Continuing our week of reposts....This post was one of my first (from 2010!) but it continues to be among the most popular as well.
Isabella reporting:
Most modern museum-goers who spot these two porcelain vessels in a display case would assume they were serving pieces. They're certainly pretty enough for an elegant 18th c. table, especially the one with the family crest on the side.
But necessity has always been the mother of invention, and often of design that's both handsome and useful, too. Consider the
spreading hoops of an 18th c. lady, draped with yards and yards of costly silk petticoats, and then consider maneuvering all that yardage each time nature called.
There was a solution. These are two examples of
bourdaloues, chamber pots designed specifically for women. With the assistance of a lady's maid, they could be slipped beneath skirts and petticoats, employed while standing, and then discretely carried away. Other versions were more utilitarian and fashioned of tin or leather, and intended to make long journeys by carriages bearable.

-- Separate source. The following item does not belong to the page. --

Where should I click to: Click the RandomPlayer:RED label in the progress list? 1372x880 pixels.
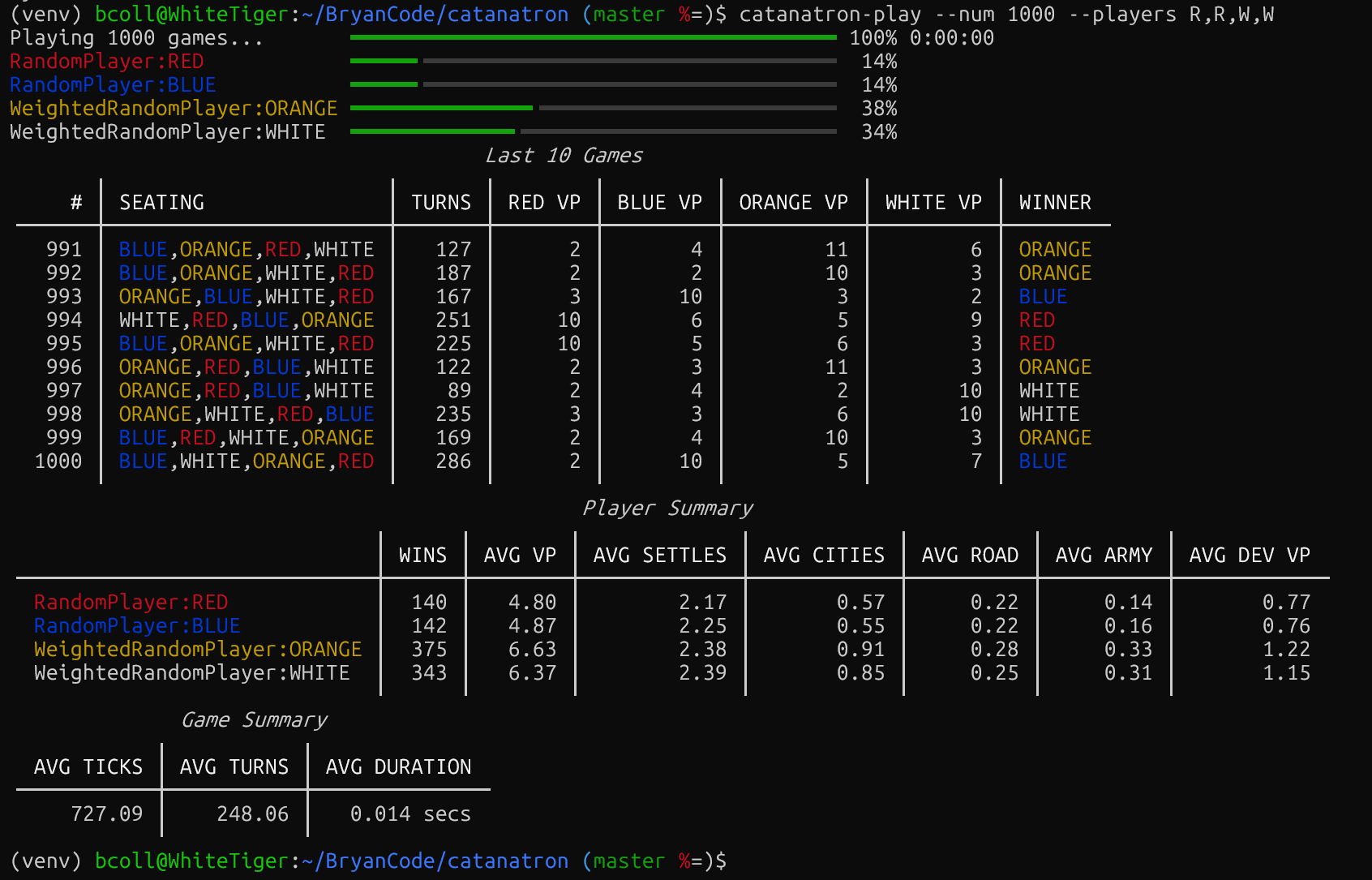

Even when skirts shrank in size towards the end of 18th c., the bourdaloue was deemed too practical an item to abandon, and they remained in use throughout the Victorian era.
Where did the name come from? Legend says the name was taken from a celebrated 17th c. French Jesuit priest named
Louis Bourdaloue (1632-1704), whose sermons were so infamously long that ladies came to church prepared. Not many historians accept this explanation. Even given that people were more frank about bodily needs in the past than they are now, it's very doubtful a well-bred French lady would relieve herself in her pew. Though no one now seems to know for certain, it's likely to be either something garbled in translation, or one more sly English insult aimed at the French.
Top: Bourdaloue. Made by Andrew Stevenson Factory, Cobridge, Staffordshire, England; 1816-30.
Below: Bourdaloue with lid. Made in Jingdezhen, China; 1790-1820.
Both from the collections of Winterthur Museum & Country Estate
7 comments:
Just wondering: Were these things also in use with the sleek Empire line dresses from the early 19th century? Dresses made from white cotton, a fabric which would show drops of moisture quite easily...
Thanks. Now I know. I asked women who ran the 1000 mile Iditarod dog sled race from
Anchorage to Nome what they did rather than wasting time by stopping their long teams.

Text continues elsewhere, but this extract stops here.